***** Document segment *****

FORM OF PROXY FOR USE AT ANNUAL GENERAL MEETING TO BE HELD ON 28 MAY 2024

I/We (Name) (Block capitals, please) of (Address) being the holder(s) of (see Note 1) shares of US$0.01 each in the capital of A Metaverse Company (the ‘‘ Company ’’) hereby appoint (Name) of (Address) or failing him/her (Name) of (Address) or failing him/her, the chairman of the meeting (see Note 2) as my/our proxy to attend and vote for me/us and on my/our behalf at the annual general meeting of the Company to be held at Room 1609, Building A, Cyberspace Mansion, Courtyard No.28, Xiaoyun Road, Chaoyang District, Beijing, the PRC on Tuesday, 28 May 2024 at 2 p.m., and at any adjournment thereof or on any resolution or motion which is proposed thereat. My/Our proxy is authorised and instructed to vote as indicated (see Note 3) in respect of the undermentioned resolutions:

  • Ordinary Resolutions (see Note 3) For (see Note 3) Against (see Note 3)

    1. To receive, consider and adopt the audited consolidated financial statements of the Company and its subsidiaries and the reports of the directors of the Company (the ‘‘ Director(s) ’’) and auditor of the Company (the ‘‘ Auditor ’’) for the year ended 31 December 2023.
    1. (a) To re-elect the following persons as Directors: (i) Mr. LIU Dong as an executive Director; (ii) Mr. LIU Zongjun as an executive Director; and (iii) Mr. HE Han, as an executive Director.
  • (b) To authorise the board of Directors (the ‘‘ Board ’’) to fix their remuneration.

    1. To re-appoint Moore CPA Limited as the Auditor and to authorise the Board to fix their remuneration.

***** Data section *****

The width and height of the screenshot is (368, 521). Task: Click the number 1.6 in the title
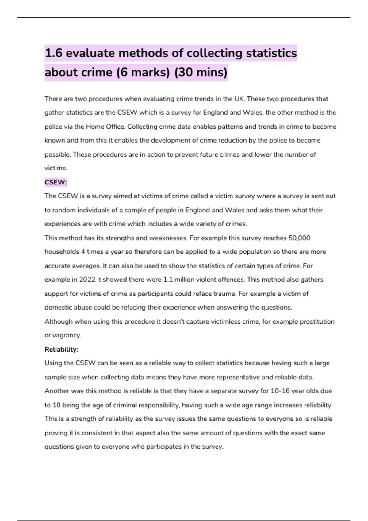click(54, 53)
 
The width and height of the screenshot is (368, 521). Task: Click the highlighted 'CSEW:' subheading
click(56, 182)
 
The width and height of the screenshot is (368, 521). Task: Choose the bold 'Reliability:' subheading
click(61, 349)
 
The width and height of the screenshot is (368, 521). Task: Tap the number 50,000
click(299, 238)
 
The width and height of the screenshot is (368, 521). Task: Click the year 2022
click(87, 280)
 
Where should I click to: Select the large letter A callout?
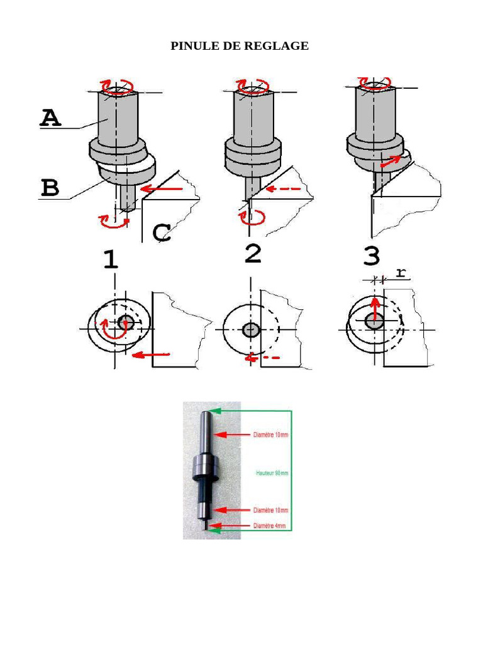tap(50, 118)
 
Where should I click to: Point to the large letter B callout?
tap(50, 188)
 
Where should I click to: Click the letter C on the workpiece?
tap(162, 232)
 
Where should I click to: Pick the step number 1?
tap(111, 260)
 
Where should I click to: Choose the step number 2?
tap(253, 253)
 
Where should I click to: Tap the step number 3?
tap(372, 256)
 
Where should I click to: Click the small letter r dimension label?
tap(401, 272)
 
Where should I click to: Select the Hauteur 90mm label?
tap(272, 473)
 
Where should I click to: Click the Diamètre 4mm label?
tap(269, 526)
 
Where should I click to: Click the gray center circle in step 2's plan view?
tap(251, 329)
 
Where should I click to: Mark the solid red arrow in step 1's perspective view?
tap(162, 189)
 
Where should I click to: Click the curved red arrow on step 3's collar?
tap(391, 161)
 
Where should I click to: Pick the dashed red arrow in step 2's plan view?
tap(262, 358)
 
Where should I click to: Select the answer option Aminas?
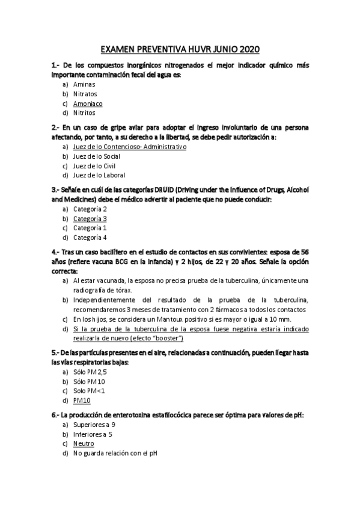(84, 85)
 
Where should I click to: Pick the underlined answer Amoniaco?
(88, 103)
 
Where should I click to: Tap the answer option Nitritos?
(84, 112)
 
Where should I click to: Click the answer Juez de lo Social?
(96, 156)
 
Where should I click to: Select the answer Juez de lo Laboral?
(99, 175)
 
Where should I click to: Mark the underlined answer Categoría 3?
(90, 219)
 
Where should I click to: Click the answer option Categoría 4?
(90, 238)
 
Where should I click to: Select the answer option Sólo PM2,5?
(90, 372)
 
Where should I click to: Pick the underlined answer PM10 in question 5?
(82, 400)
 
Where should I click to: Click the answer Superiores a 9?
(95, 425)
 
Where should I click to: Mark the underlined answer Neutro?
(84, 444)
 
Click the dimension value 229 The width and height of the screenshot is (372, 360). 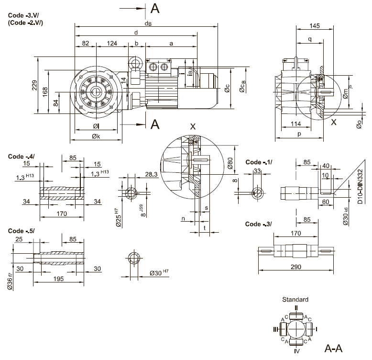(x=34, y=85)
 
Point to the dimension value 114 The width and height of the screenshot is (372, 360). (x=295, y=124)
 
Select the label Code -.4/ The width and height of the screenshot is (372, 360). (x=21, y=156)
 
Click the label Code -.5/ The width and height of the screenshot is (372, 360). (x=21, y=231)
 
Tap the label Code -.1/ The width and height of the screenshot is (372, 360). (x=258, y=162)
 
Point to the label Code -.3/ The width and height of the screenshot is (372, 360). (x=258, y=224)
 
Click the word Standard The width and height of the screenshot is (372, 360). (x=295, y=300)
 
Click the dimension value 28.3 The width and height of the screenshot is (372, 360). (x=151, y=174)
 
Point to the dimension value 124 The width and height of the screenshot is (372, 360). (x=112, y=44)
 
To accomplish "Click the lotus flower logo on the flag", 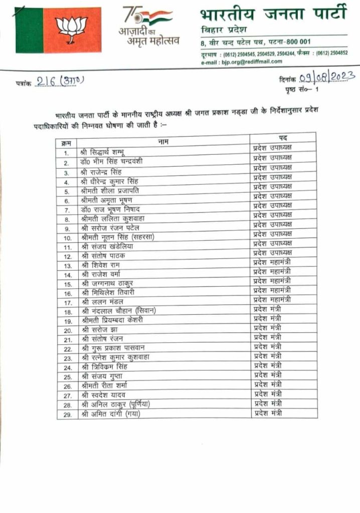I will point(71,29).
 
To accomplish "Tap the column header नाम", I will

*****

### Instructions
a. Write out the proxy form text from "1. To receive, consider" down to "31 December 2023.".
b. Please replace "screenshot" with "screen capture" in the listing, covering everything from its start down to the line that contains "click(61, 349)", and give back only those lines without the pictures.
The proxy form and the listing have no connection to each other.

### Solved problems
a.
1. To receive, consider and adopt the audited consolidated financial statements of the Company and its subsidiaries and the reports of the directors of the Company (the ‘‘ Director(s) ’’) and auditor of the Company (the ‘‘ Auditor ’’) for the year ended 31 December 2023.

b.
The width and height of the screen capture is (368, 521). Task: Click the number 1.6 in the title
click(54, 53)
 
The width and height of the screen capture is (368, 521). Task: Click the highlighted 'CSEW:' subheading
click(56, 182)
 
The width and height of the screen capture is (368, 521). Task: Choose the bold 'Reliability:' subheading
click(61, 349)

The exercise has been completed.